As in the past, advocacy groups seized on the new numbers as further evidence that autism research and services should get greater emphasis. The new figures indicate "a public health emergency that demands immediate attention," said Geraldine Dawson, chief science officer for the advocacy group Autism Speaks.
The CDC study released Thursday is considered the most comprehensive U.S. investigation of autism prevalence to date. Researcher gathered data from areas in 14 states -- Alabama, Arizona, Arkansas, Colorado, Florida, Georgia, Maryland, Missouri, New Jersey, North Carolina, Pennsylvania, South Carolina, Utah and Wisconsin.
They looked specifically at 8-year-old children because most autism is diagnosed by that age. They checked health and school records to see which children met the criteria for autism, even if they hadn't been formally diagnosed. Then, the researchers calculated how common autism was in each place and overall.
An earlier report based on 2002 findings estimated that about 1 in 150 children that age had autism or a related disorder such as Asperger's. After seeing 2006 data, the figure was revised to about 1 in 110. The estimate released Thursday, based on 2008 data, is 1 in 88.
The study also found that autism disorders were almost five times more common in boys. And that an increasingly large proportion of children with autism have IQs of 85 or higher -- a finding that contradicts a past assumption that most autistic kids had IQs of 70 or lower.
Also, higher autism rates were found in some places than others. For example in Utah, as many as 1 in 47 of the 8-year-olds had an autism spectrum disorder. In New Jersey, 1 in 49 did.

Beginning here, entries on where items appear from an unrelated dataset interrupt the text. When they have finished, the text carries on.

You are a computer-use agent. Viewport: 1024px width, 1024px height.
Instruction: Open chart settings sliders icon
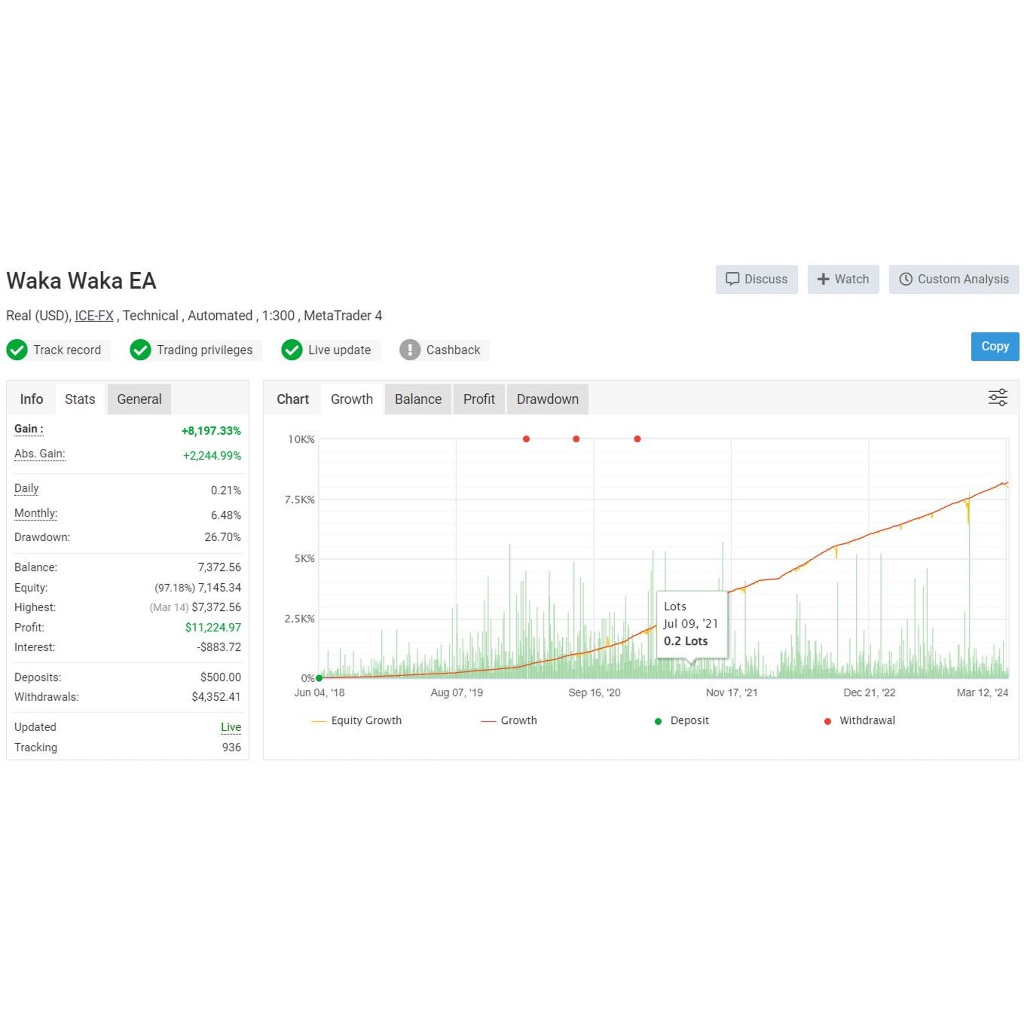click(997, 398)
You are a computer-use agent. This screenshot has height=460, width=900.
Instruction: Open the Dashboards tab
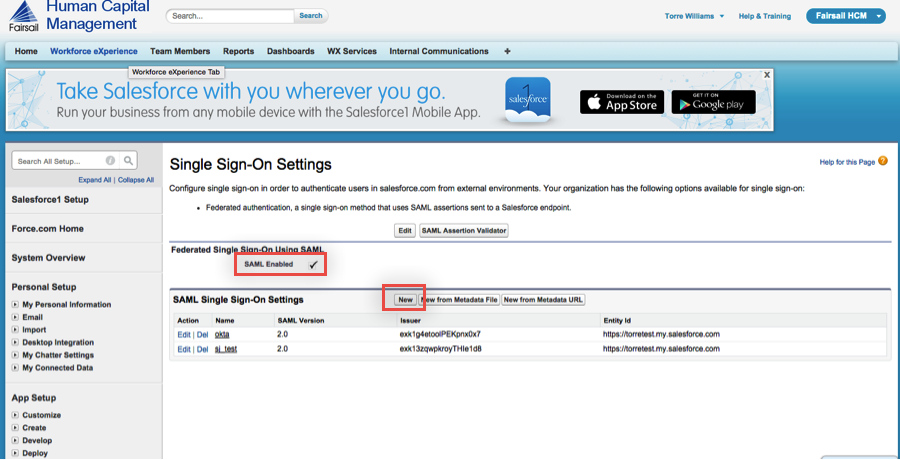pyautogui.click(x=290, y=51)
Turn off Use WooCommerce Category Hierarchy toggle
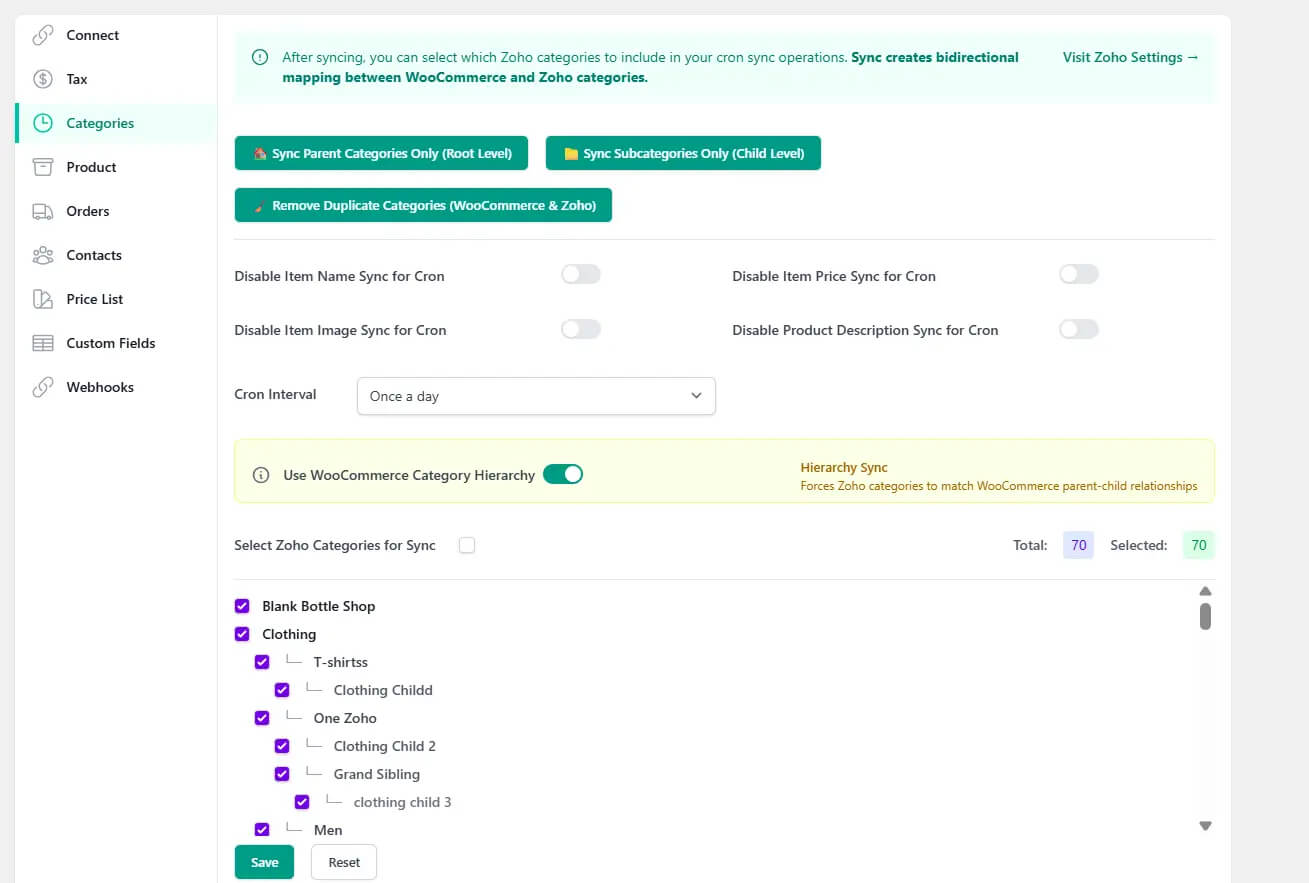This screenshot has height=883, width=1309. tap(563, 475)
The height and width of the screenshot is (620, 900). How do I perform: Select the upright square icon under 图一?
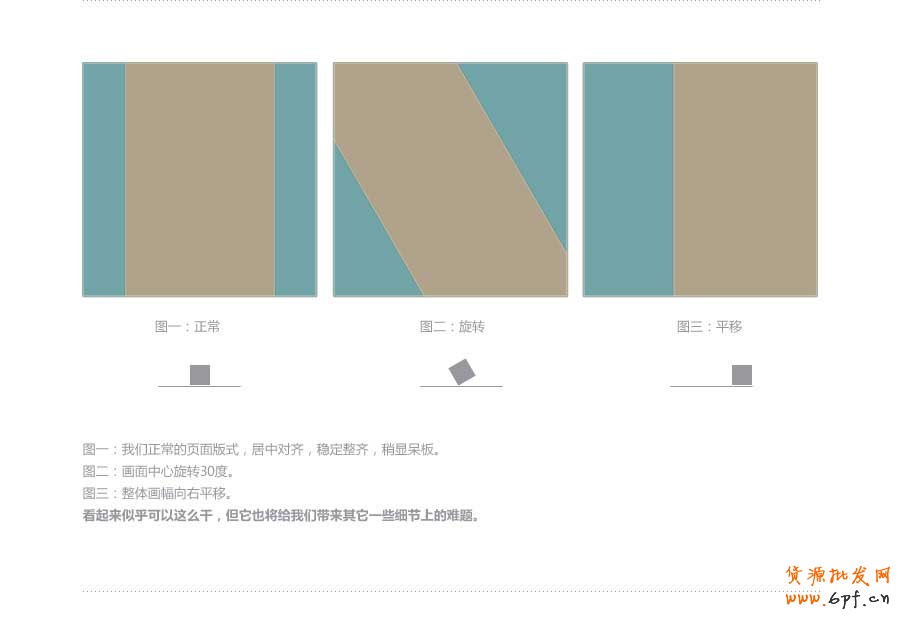coord(198,373)
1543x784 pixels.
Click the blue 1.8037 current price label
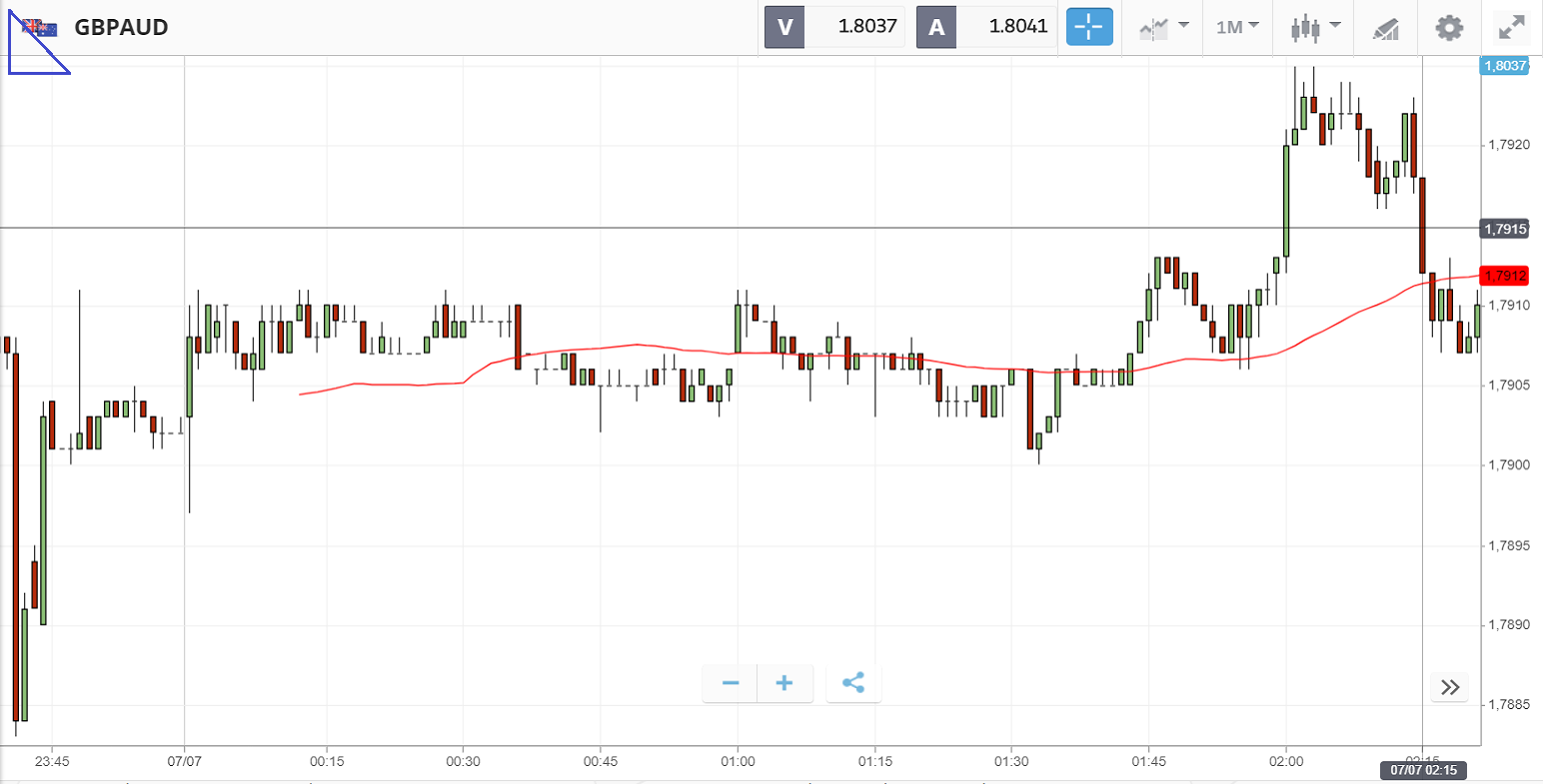coord(1504,66)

Alabama was at the other end the scale, with only about 1 in 210 identified as autistic. The difference was attributed to less information out of Alabama. Researchers were not able to access school information in that state and a few others, and as a result believe they have a less complete picture.
That's a reasonable explanation, said Zachary Warren, director of an autism treatment and research institute at Vanderbilt University.
"How you go looking for something is going to affect what you find," he said.
In the early 1990s, only a few out of every 10,000 children were diagnosed with the condition, based on some small studies in individual states or cities. But the numbers began to change dramatically after 2000, when Congress directed federal health officials to do more autism research, and CDC started the larger study to see how common autism is.
CDC is also studying the cause of autism, which has remained a mystery.
Genetics is believed to play a role. Some parents and others have believed childhood vaccines trigger autism, even though many studies have not found a connection.
CDC researchers are looking at other possible factors, including illnesses that mothers had while they were pregnant with children who later were diagnosed as autistic. The researchers also are looking into medications that the pregnant women took and those given to their children took when they were young. The first results of that study are expected next year.
AP Medical Writer Lindsey Tanner in Chicago contributed to this report.